У меня голова закружилась, затошнило, земля ушла из под ног, он подхватил меня, и прижал к себе и снова спросил:
- Ты будешь моей женой?
- Да.
Чтобы я не упала, крепко взял меня под руку и подвел к алтарю.

***
- Мама, я была не права. Мама, я полюбила... Я знаю, как ты любила моего отца. Прости меня. У меня не было свадьбы, но вчера было мое венчание. Я теперь замужем...
Мама, помнишь, ты мне говорила, что хотела, чтобы наш род не пресекался? Мама… У меня скоро родится дочь. Я знаю, я это чувствую. Рутгер еще не знает об этом, я ему скажу сегодня. Нет, не сегодня, а тогда, когда буду точно уверена. Мама, мы уезжаем, сначала в Швецию, в Гетеборг, а после в Лондон. Я люблю тебя, мама. Ты всегда будешь со мной.
Я поцеловала свои пальцы, а после дотронулась ими до могильной плиты моей матери. Так я передала ей свой поцелуй.
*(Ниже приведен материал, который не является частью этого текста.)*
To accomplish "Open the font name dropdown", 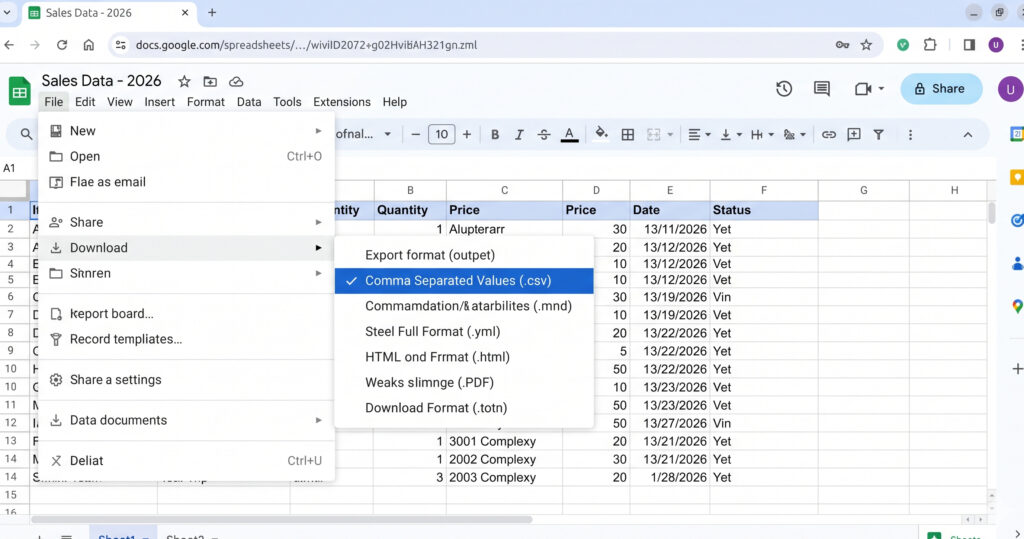I will 364,134.
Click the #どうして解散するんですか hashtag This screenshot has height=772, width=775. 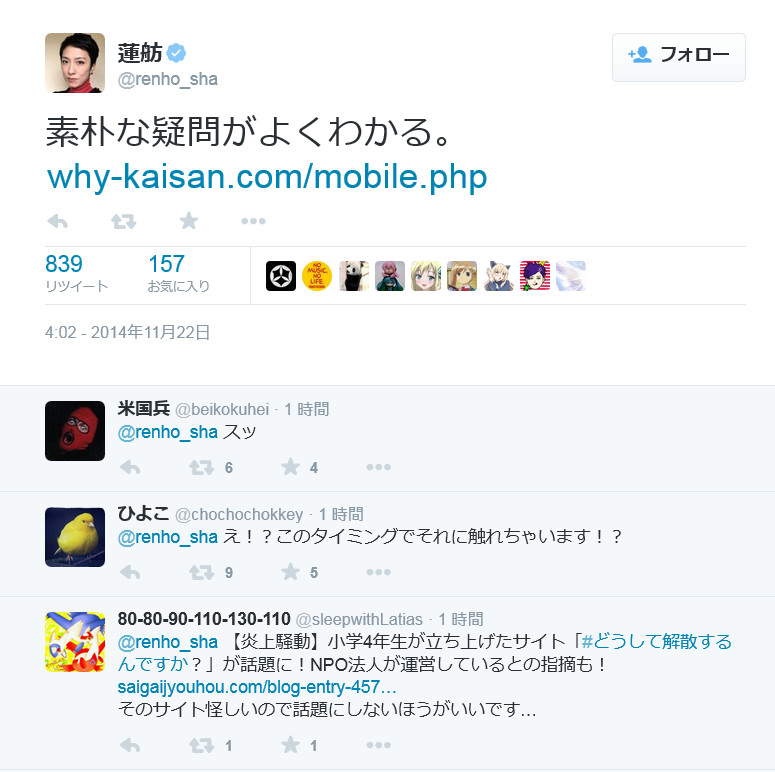[x=425, y=652]
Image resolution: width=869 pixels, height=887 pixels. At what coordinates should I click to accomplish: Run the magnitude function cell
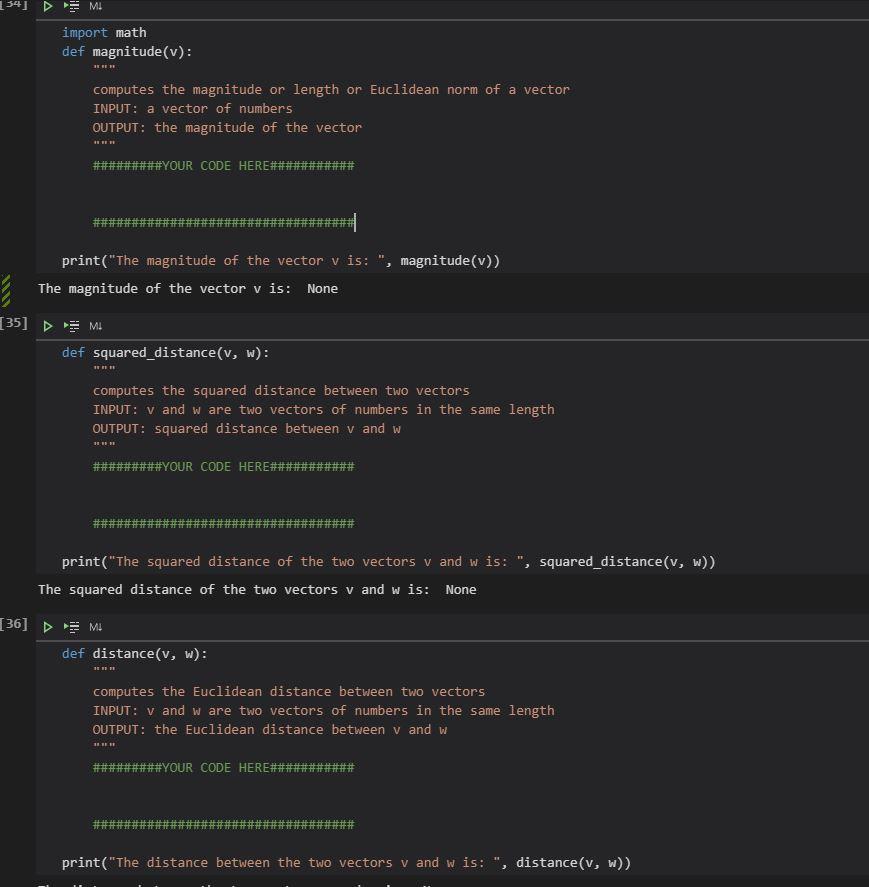47,7
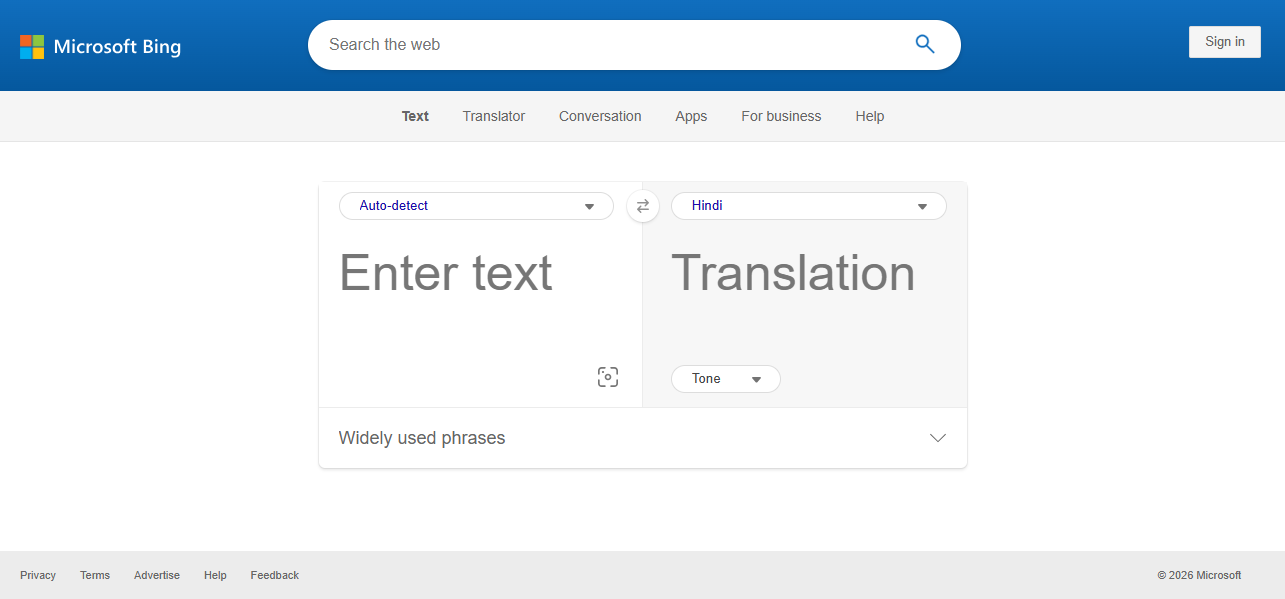Open the Auto-detect source language dropdown

click(x=476, y=206)
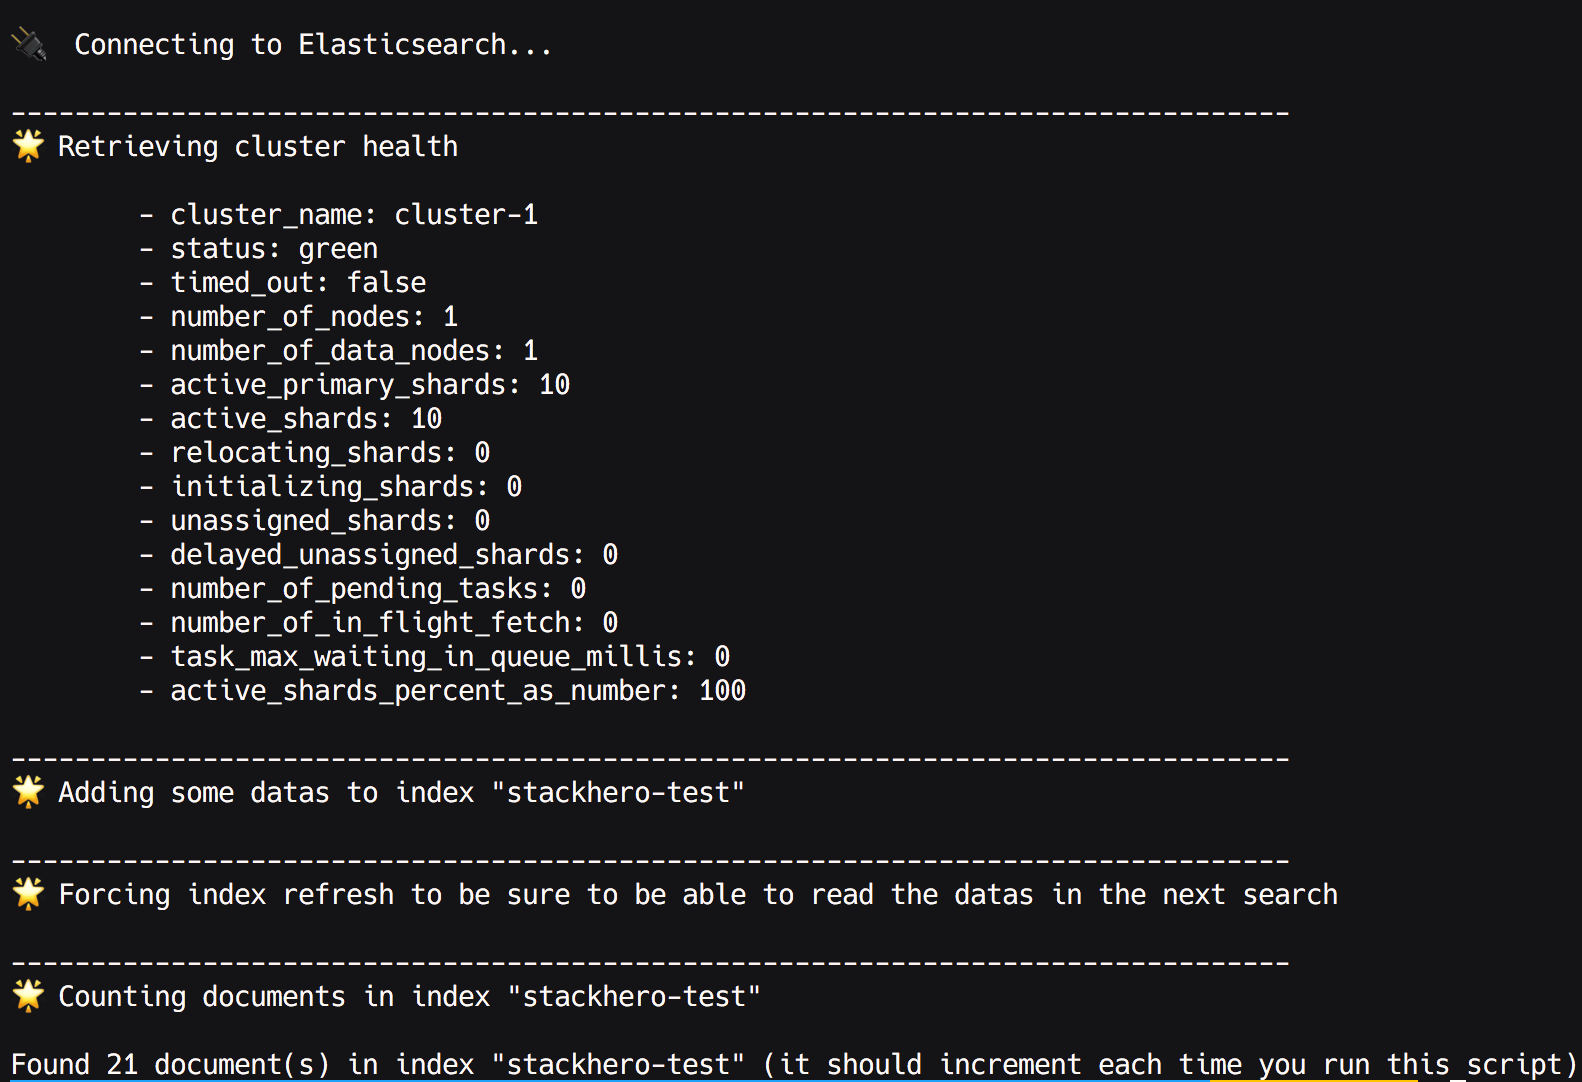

Постояв еще немного у могилы матери, я направилась к дому, где уже стояла карета для прислуги, груженная моими вещами, рядом стояла другая карета для нас.
- Кетти, я уложил твои сундуки в карету, особенно тот, большой кованный, как ты просила, привязал хорошо. Простилась с матерью?.. А теперь поедем?
- Да.
Он помог мне сесть в карету и сам запрыгнул в нее.

Карета уносила меня в совершенно другую жизнь. Рутгер закутывал меня в теплый плащ, подбитый мехом бобра, чтобы я не замерзла, а я, прижавшись к его груди, тихо дремала под стук колес, подпрыгивающих на ухабах дороги. Я знала, что Рутгер догадывается о многом, он называет меня Кетти, как кошку, но деликатно молчит и я благодарна ему за это молчание, пусть это будет нашей тайной или само собой разумеющееся. И еще… у меня будет еще одна тайна от него: пусть он думает, что оберегает меня от всех и всего, но оберегать его и нашу семью буду я.

- Я хочу тебе сказать…
- Что?
- Так, ничего. После скажу.
- Ну, хорошо, а сейчас спи…
Он прижал меня к себе, поцеловал мою голову и натянул на нее плащ.